When he arrived at Tripoli’s airport, al-Megrahi, 57, was greeted by hundreds of Libyans who cheered and waved Scottish flags. President Barack Obama called the display “highly objectionable.”

MacAskill said Aug. 20 he was “conscious that there are deeply held feelings, and that many will disagree with whatever my decision.” While MacAskill rejected a request by Libya to transfer al-Megrahi to a prison in the North African country, the decision to release him due to illness defied calls from the U.S. government and many American relatives of the bombings victims.

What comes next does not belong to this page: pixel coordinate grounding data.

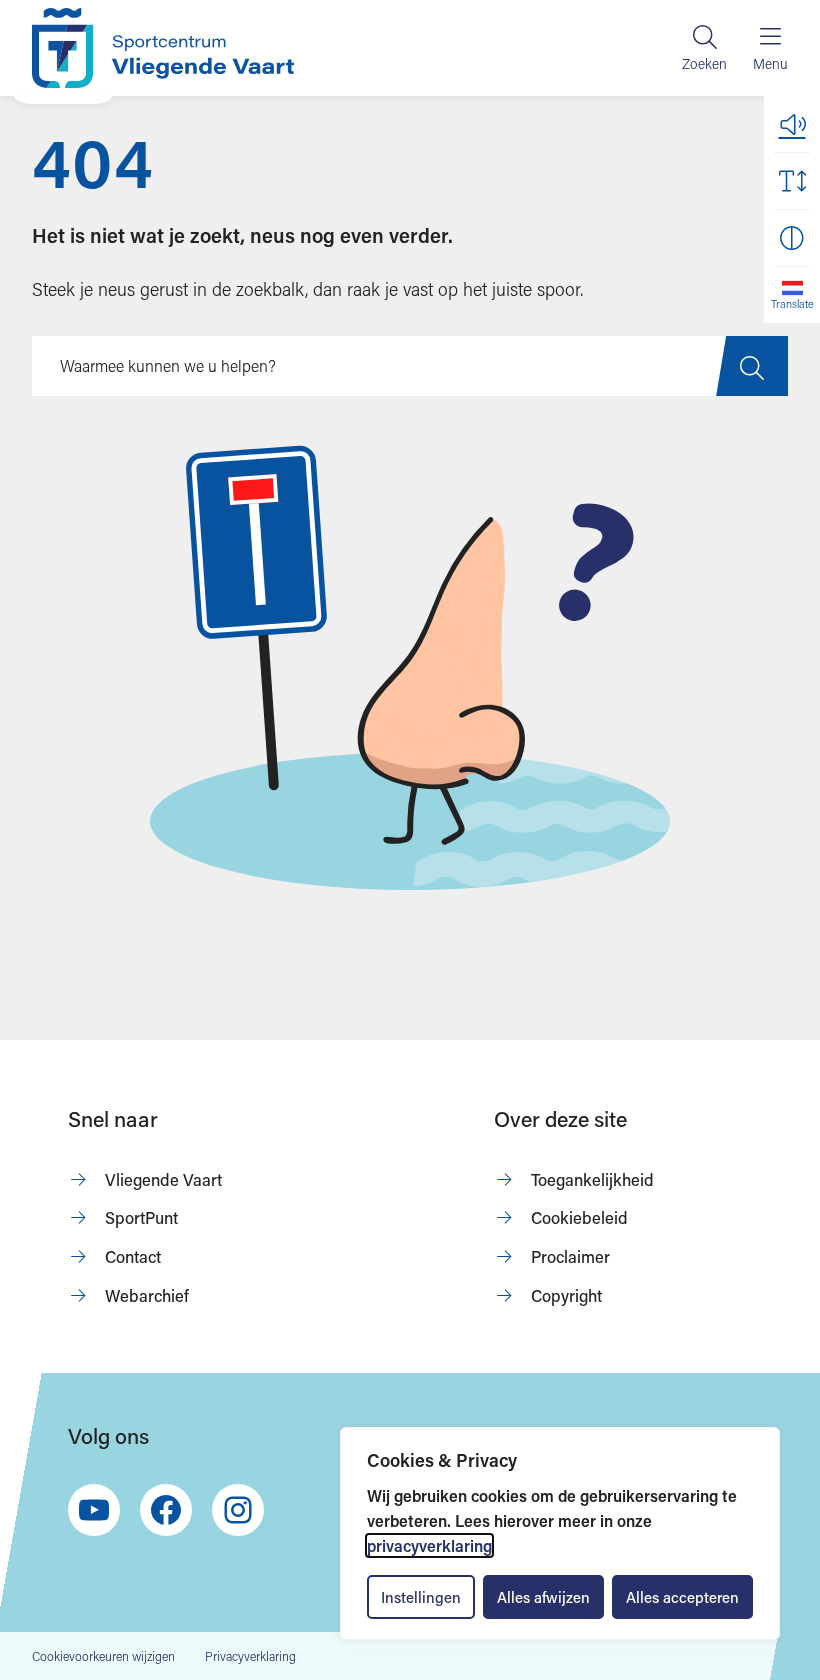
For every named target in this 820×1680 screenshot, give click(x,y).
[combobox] (410, 366)
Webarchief (147, 1295)
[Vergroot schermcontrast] (792, 238)
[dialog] (560, 1533)
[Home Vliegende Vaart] (163, 48)
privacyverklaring (429, 1545)
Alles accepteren (682, 1597)
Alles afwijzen (543, 1597)
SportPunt (141, 1217)
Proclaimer (570, 1256)
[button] (792, 124)
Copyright (566, 1295)
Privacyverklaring (250, 1656)
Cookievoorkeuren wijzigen (103, 1656)
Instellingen (421, 1597)
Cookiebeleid (579, 1217)
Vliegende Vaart (163, 1179)
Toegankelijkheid (592, 1179)
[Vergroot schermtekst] (792, 181)
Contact (133, 1256)
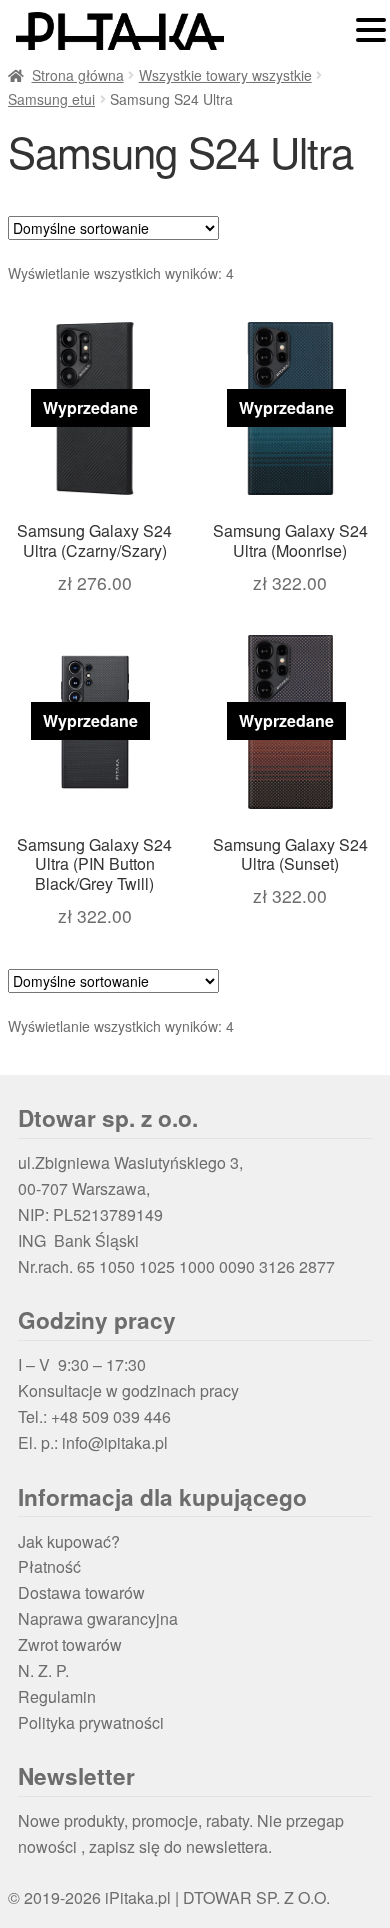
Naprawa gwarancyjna (98, 1618)
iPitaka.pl (138, 1897)
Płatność (49, 1566)
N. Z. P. (43, 1670)
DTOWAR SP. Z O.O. (256, 1897)
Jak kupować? (69, 1541)
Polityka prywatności (91, 1722)
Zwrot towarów (70, 1644)
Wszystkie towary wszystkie (225, 75)
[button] (371, 31)
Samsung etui (51, 99)
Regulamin (57, 1696)
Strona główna (78, 75)
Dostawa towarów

“You have given the family members of those who died continued grief and frustration,” Mueller wrote. “You have given those who sought to assure that the persons responsible would be held accountable the back of your hand.”

Single Sneaker

MacAskill couldn’t have spent much time with the victims’ families and “could not have visited the small wooden warehouse where the personal items of those who perished were gathered for identification -- the single sneaker belonging to a teenager; the Syracuse sweatshirt never again to be worn by a college student returning home for the holidays; the toys in a suitcase of a businessman looking forward to spending Christmas with his wife and children,” Mueller wrote.

Mueller’s letter noted that he was the assistant attorney general in charge of the investigation and indictment of al- Megrahi in 1991, saying that “although the FBI and Scottish police, and prosecutors in both countries, worked exceptionally closely to hold those responsible accountable, you never once sought our opinion.”

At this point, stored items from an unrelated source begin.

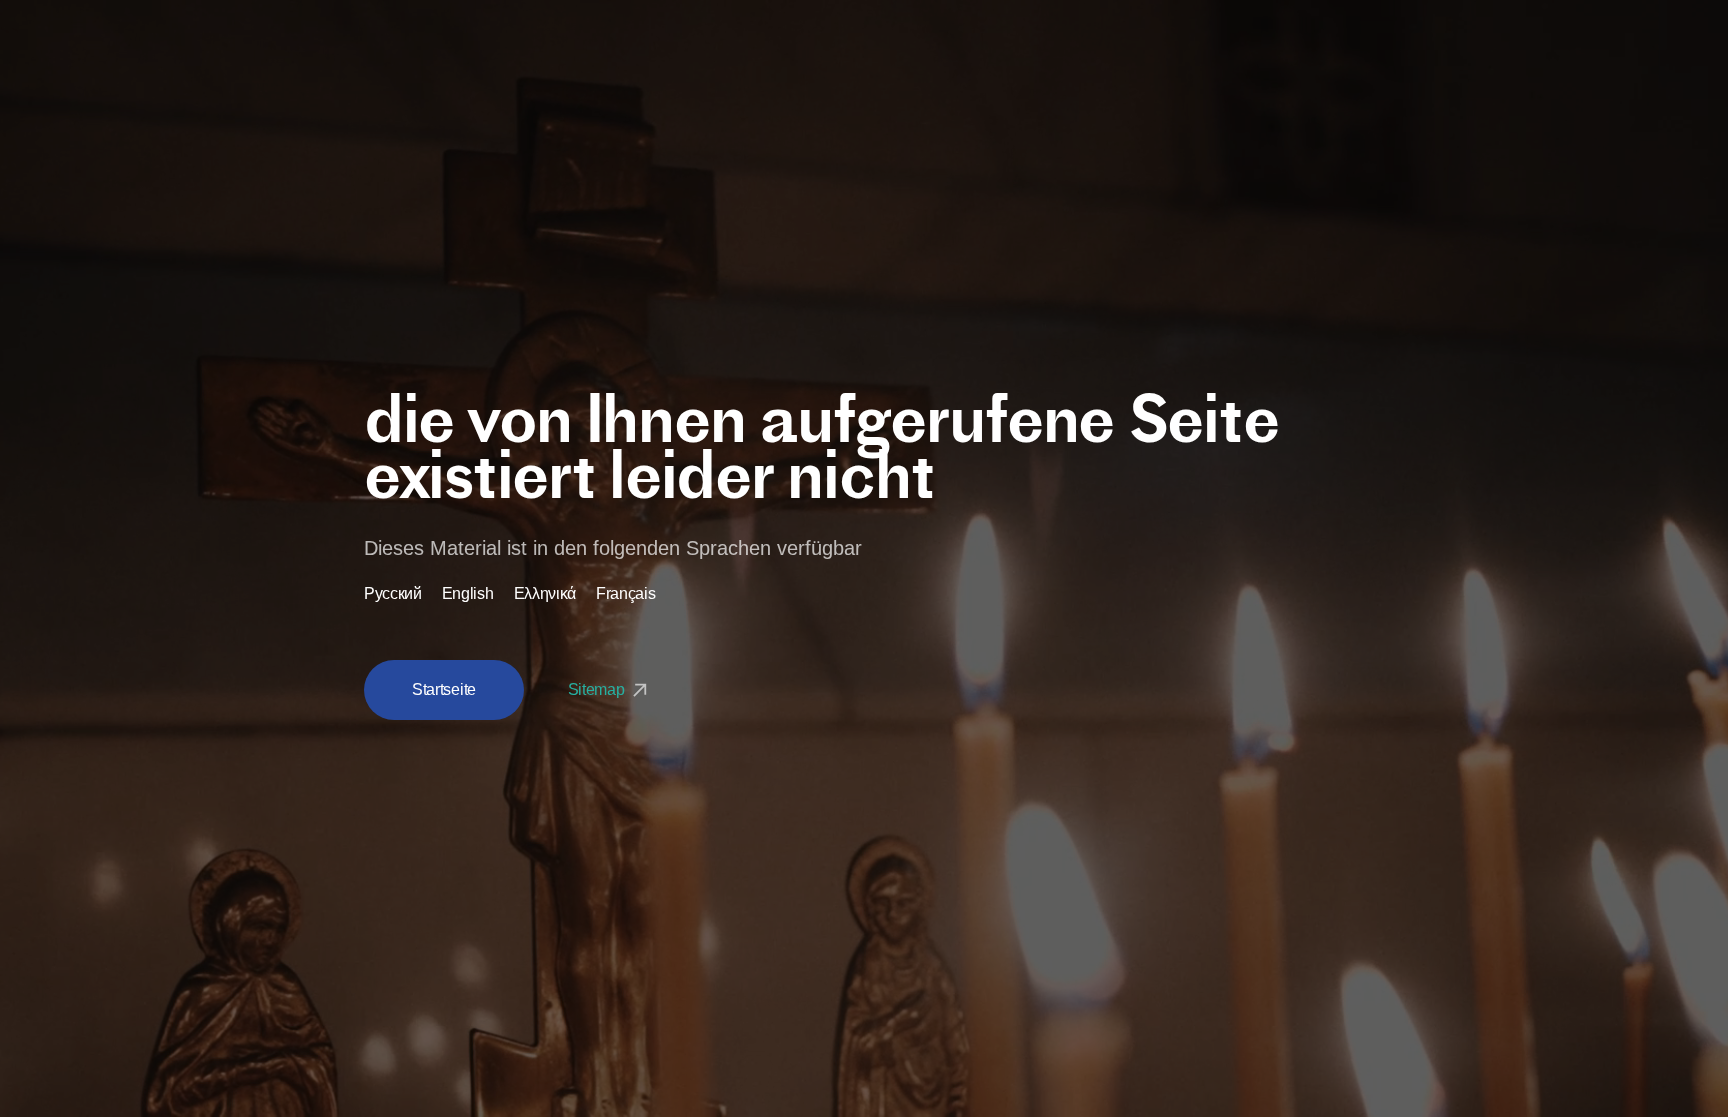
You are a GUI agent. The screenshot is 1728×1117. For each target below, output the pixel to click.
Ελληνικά (545, 594)
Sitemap (598, 689)
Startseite (444, 689)
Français (625, 594)
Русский (393, 594)
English (468, 594)
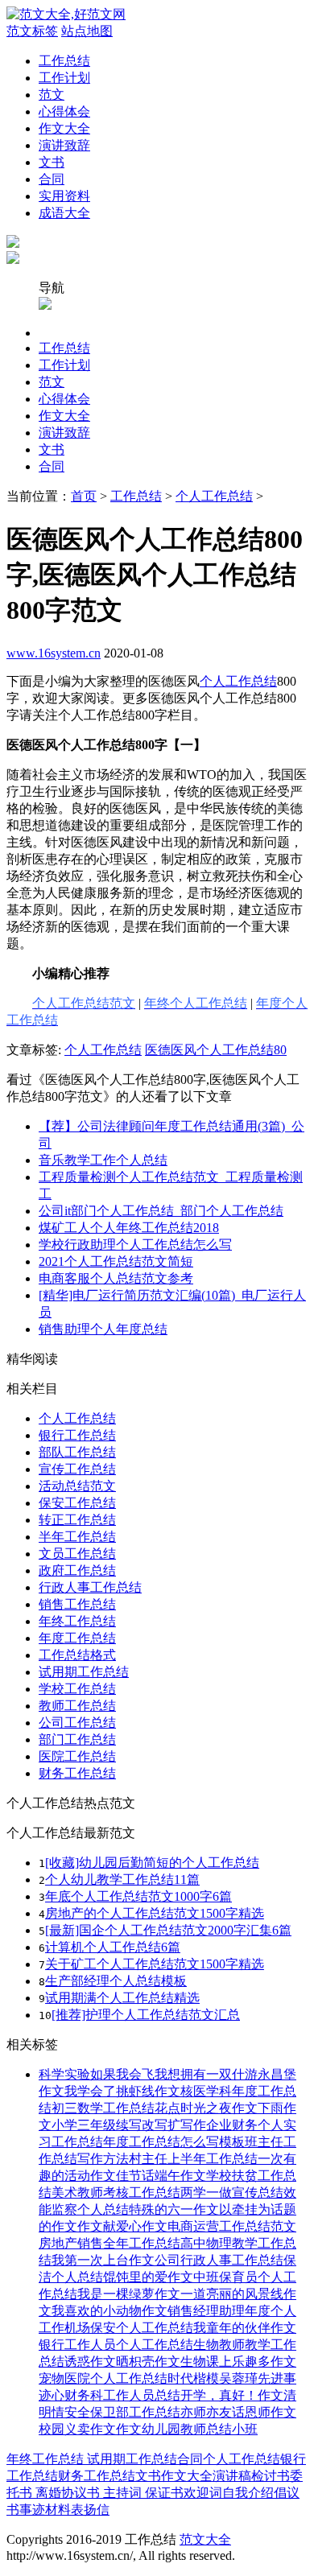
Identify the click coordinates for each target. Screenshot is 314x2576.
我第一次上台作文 (103, 2260)
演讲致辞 (64, 145)
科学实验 (64, 2074)
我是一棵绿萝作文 (128, 2294)
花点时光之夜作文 (206, 2108)
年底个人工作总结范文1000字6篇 (138, 1896)
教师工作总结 (77, 1706)
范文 (51, 94)
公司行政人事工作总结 (219, 2260)
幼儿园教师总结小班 (200, 2429)
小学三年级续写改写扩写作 (129, 2125)
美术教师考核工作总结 (116, 2192)
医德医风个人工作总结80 (216, 1050)
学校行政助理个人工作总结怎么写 (135, 1244)
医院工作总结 (77, 1756)
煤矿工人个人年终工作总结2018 (129, 1227)
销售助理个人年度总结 (103, 1329)
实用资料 (64, 196)
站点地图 (87, 31)
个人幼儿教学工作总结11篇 (122, 1879)
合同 (51, 179)
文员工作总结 (77, 1553)
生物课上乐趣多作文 (238, 2361)
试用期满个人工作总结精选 (122, 1998)
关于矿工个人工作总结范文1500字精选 (154, 1964)
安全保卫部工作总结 (122, 2412)
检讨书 (270, 2476)
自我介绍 (248, 2493)
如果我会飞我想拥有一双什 (167, 2074)
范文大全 (205, 2539)
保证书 (163, 2493)
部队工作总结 (77, 1452)
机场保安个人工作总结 (128, 2328)
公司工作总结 (77, 1722)
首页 (84, 496)
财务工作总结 (77, 1773)
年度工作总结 (77, 1638)
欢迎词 (203, 2493)
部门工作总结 (77, 1739)
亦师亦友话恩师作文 (238, 2412)
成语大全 (64, 213)
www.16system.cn (53, 653)
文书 (51, 162)
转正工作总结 (77, 1520)
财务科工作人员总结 (122, 2395)
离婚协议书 (66, 2493)
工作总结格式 (77, 1655)
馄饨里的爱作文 (148, 2277)
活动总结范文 (77, 1486)
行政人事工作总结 (90, 1587)
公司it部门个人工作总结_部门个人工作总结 (161, 1211)
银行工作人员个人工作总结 (116, 2344)
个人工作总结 (214, 496)
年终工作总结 (77, 1621)
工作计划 (64, 77)
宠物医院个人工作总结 (103, 2378)
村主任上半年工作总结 (193, 2159)
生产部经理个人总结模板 (116, 1981)
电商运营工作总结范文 (231, 2226)
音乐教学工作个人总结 (103, 1160)
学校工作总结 (77, 1689)
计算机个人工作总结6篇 (112, 1947)
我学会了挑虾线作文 (122, 2091)
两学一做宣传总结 (231, 2192)
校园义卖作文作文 (90, 2429)
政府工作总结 (77, 1570)
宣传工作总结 (77, 1469)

Al-Megrahi, a former Libyan intelligence officer, has maintained his innocence in the bombing of the Boeing 747 flying to New York from London on Dec. 21, 1988. He was the only person convicted in the atrocity.

Qaddafi’s Hug

Libyan leader Muammar Qaddafi, who has ruled Libya since seizing power in a 1969 coup, hugged al-Megrahi after his return and praised Scottish authorities for releasing him, the Associated Press reported. Qaddafi’s government has sponsored rebel movements in countries including Sudan, Chad and Niger, and accepted responsibility for the Lockerbie bombing.

Qaddafi abandoned a nuclear-arms program and renounced terrorism between 2002 and 2005. Qaddafi last year met former U.S. Secretary of State Condoleezza Rice in what was the highest-level official U.S. visit to Libya in more than 50 years.

Relations between the U.S. and Libya reached a low point with the 1986 attack on Tripoli and Benghazi ordered by former U.S. President Ronald Reagan, who had described Qaddafi as a “mad dog.”